To be the editor of REBEn: a special place

By Joel Rolim Mancia

Editor. Nurse. Master in Nursing. Student of the Ph.D. Course in Nursing of the Federal University of Santa Catarina. Employee of the Municipal City Hall of Porto Alegre. President of ABEn-RS/Management 2004-2007. ABEn is the Brazilian Nursing Association.

With this issue I close a six-year journey during which I participated in organizing the most-respected periodical of Brazilian Nursing. I consider being a scientific editor as a fascinating, challenging, and responsibility-requiring task. To be the editor of the Brazilian Nursing Magazine (REBEn) is a privilege involving all the fascination of being in a place that makes it possible to interact with the knowledge produced in the area and to contribute towards its publication. That is how I have lived the editorship of REBEn: as a place that publishes a certain kind of knowledge and a place that, while involved with this publication, also influences what can be the object of knowledge and how it can (or must) be communicated. Precisely for understanding this work in this way, it has also demanded tremendous learning from me.
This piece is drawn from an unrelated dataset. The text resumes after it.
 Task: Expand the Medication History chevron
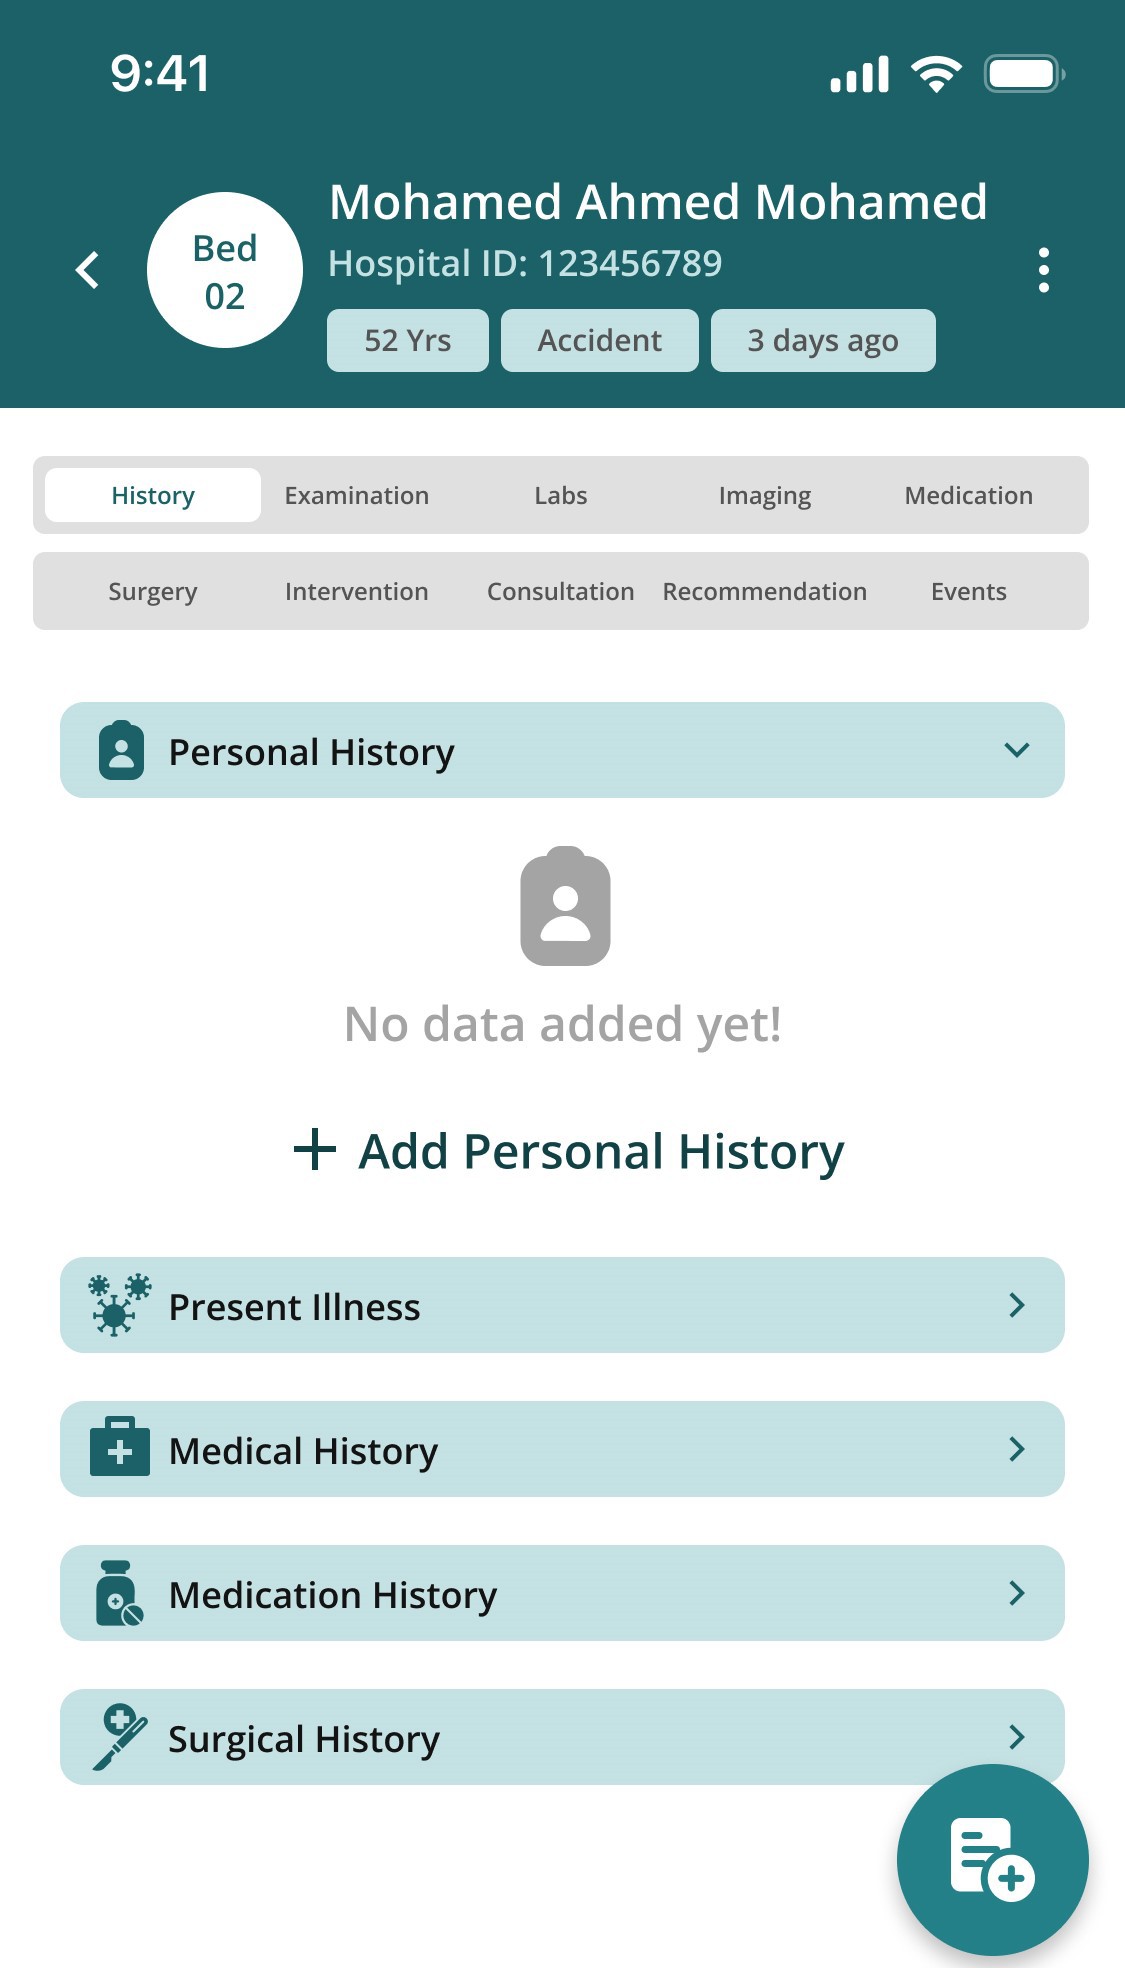1018,1594
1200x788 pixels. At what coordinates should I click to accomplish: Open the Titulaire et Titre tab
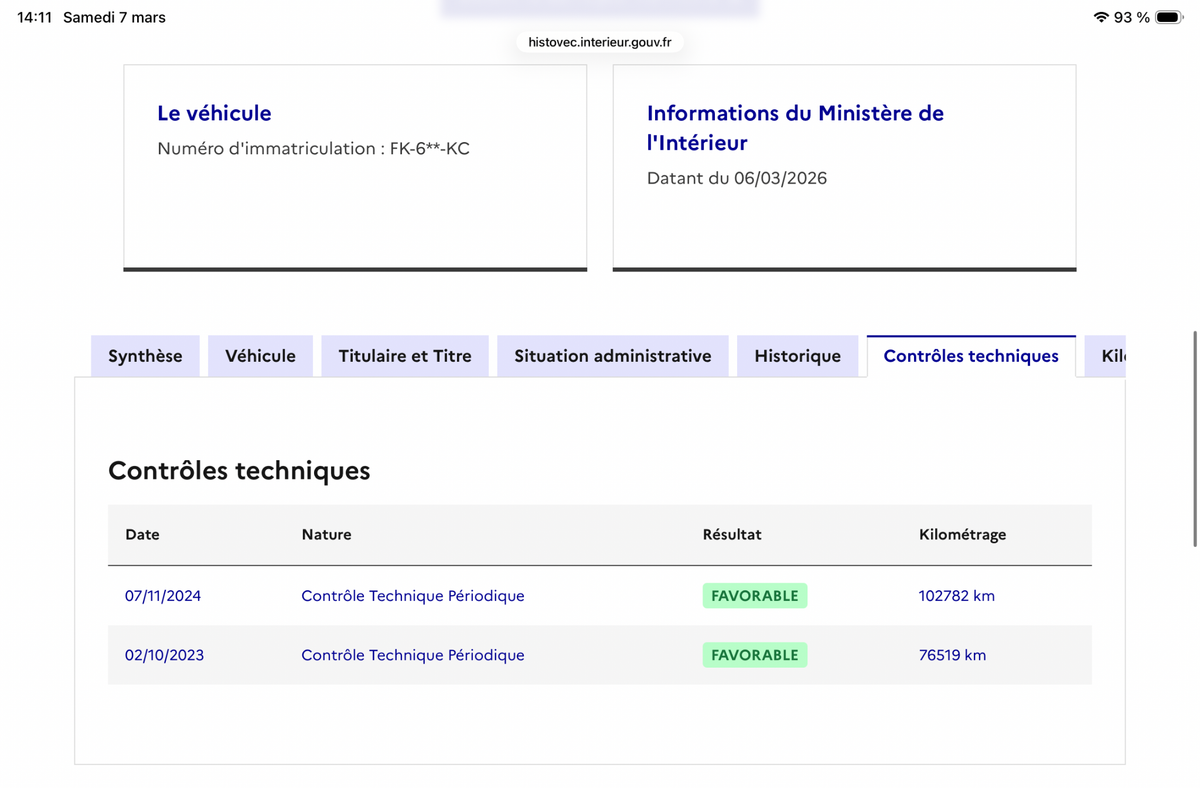coord(405,356)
I started my activity as an editor in November 1998, timidly participating in the editing of the last installment of volume 51 of REBEn, an issue that closed the work of the previous editorship. One of our first decisions, as soon as we took office, was to exempt REBEn from the commitment to publish the scientific production presented in the Brazilian Congress of Nursing, because every year there was an accumulation of texts that would compete against the spontaneous demand of researchers, which would make their evaluation and publication unfeasible. This measure, which at first caused much dissatisfaction among ABEn's partners and congress members, was, at last, accepted, because one understood that we were in other times, in times of evaluation and that the previous format would put us in an unfavorable position in the general ranking of periodicals.

At the same time, the large number of received originals, the high articles rejection rate by evaluators, and the limitations in publishing all the qualified demand in a short period of time without causing the themes/objects of discussion to get out-of-date led us to propose the reduction in the magazine periodicity from a quarterly to a bimonthly basis, thereby increasing publication from 4 to 6 issues a year. That made possible an increase in space and a higher speed to publish the scientific production of the area.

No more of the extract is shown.